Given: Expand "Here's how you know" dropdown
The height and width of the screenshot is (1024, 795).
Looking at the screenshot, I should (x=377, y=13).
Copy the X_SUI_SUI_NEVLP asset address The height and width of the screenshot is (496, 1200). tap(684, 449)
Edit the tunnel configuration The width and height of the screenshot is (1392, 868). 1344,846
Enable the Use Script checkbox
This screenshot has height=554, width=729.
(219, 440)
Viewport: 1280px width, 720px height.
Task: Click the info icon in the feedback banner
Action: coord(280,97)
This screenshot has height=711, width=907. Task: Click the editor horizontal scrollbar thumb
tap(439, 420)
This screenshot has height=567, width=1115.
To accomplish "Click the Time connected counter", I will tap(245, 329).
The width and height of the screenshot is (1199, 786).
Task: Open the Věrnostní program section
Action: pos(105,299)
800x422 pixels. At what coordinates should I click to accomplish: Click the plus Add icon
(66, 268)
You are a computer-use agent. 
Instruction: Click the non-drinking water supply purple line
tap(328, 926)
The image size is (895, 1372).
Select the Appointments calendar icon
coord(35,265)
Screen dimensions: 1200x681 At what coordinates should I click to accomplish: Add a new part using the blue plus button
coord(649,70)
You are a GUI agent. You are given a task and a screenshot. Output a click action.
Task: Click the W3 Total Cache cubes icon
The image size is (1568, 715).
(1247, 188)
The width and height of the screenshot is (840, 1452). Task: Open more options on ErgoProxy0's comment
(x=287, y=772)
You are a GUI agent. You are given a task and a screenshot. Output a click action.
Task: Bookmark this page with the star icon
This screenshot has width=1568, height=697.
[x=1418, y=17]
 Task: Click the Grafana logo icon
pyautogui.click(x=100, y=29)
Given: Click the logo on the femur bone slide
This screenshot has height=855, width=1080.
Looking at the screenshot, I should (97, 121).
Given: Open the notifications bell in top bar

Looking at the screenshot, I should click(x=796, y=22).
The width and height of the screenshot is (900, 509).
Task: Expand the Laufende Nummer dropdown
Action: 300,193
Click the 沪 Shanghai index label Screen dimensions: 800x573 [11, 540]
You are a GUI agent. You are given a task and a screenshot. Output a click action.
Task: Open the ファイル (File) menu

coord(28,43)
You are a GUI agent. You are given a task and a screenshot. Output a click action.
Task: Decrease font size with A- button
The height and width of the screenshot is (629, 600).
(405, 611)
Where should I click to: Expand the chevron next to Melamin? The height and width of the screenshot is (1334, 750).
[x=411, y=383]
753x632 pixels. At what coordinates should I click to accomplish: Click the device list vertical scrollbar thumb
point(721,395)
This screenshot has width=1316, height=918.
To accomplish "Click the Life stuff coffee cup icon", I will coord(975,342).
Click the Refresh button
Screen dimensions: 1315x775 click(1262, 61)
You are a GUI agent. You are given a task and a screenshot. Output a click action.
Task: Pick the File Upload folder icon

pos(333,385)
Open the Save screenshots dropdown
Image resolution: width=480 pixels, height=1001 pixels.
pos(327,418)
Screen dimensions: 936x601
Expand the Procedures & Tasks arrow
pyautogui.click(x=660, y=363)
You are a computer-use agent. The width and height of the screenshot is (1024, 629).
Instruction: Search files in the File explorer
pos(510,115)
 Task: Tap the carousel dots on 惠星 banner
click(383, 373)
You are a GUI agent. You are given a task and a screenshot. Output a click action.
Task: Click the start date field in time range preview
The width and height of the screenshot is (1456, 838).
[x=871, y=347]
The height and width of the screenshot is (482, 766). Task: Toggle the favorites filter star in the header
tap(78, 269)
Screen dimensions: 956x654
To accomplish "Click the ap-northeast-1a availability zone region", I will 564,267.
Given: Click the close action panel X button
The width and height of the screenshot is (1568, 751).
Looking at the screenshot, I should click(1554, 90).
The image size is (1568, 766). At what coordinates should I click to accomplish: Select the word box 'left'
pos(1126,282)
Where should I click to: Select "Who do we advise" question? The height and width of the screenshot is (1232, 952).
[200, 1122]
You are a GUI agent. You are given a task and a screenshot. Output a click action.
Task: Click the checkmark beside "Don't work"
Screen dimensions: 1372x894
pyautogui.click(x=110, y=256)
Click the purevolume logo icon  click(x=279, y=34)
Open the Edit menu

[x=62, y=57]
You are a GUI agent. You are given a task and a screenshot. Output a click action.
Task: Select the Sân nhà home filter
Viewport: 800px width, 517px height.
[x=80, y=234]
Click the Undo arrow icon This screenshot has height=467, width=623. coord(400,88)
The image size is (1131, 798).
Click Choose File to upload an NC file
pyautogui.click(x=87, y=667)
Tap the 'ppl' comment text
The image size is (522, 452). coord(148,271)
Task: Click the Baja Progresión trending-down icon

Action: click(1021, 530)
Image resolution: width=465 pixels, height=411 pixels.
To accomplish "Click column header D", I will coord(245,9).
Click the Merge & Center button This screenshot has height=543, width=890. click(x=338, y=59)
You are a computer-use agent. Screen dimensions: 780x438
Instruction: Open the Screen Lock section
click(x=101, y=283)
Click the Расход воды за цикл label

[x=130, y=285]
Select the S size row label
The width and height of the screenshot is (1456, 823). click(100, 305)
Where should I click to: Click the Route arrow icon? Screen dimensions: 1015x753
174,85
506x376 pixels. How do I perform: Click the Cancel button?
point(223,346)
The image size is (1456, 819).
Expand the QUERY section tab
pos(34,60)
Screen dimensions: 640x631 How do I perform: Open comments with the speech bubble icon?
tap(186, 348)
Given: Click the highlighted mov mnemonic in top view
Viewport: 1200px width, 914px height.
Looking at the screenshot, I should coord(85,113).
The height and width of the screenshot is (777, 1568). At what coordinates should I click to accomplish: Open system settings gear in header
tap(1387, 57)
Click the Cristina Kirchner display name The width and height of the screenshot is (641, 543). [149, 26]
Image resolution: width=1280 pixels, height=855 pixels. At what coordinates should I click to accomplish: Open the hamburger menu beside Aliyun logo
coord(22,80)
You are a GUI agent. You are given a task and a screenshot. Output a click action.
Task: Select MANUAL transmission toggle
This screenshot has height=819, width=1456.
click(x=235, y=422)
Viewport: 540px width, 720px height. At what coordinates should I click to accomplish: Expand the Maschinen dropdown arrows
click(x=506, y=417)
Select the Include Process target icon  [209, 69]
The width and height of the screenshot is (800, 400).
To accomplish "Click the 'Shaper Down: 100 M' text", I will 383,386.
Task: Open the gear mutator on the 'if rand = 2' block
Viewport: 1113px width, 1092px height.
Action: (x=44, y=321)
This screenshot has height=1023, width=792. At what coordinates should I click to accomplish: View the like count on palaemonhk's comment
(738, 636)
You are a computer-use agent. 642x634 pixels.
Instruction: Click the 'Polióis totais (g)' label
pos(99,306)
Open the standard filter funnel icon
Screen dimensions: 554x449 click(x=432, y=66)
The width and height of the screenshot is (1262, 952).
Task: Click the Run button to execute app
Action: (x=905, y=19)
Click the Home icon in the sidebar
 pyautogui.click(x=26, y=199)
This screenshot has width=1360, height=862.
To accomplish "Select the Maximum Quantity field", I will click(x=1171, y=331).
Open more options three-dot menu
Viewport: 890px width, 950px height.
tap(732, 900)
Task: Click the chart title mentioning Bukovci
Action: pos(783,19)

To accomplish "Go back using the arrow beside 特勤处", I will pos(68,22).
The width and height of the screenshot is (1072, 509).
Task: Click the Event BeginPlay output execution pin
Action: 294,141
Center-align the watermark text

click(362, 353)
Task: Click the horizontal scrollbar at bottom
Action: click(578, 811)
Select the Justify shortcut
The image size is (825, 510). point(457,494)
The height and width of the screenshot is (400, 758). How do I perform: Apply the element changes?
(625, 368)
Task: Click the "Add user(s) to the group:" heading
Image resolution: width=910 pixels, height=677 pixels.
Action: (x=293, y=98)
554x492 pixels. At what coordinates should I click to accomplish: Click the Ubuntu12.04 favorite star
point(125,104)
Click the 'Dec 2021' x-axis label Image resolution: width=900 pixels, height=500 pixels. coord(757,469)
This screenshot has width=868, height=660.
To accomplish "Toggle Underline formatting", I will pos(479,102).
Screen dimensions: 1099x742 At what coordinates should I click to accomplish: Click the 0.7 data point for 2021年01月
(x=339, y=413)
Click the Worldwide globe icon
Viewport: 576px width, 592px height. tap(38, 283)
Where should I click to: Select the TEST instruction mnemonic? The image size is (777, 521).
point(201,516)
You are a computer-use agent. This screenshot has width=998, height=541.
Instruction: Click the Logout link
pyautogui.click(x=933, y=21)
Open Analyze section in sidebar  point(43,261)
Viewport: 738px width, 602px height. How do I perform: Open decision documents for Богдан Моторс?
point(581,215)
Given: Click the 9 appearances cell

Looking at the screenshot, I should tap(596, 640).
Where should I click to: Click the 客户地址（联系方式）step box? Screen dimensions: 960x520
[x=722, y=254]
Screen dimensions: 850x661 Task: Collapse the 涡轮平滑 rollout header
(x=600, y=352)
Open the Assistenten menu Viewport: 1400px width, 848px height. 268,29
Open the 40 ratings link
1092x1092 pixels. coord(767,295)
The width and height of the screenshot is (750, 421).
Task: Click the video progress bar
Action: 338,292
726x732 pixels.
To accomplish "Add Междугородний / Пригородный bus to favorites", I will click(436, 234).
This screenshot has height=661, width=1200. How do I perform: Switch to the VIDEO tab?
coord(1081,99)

◆ ◆ ◆

Prompt: Counting only lines that hold the word "computer", state how many there are in the data. Write the number alone.

Solution to the problem: 5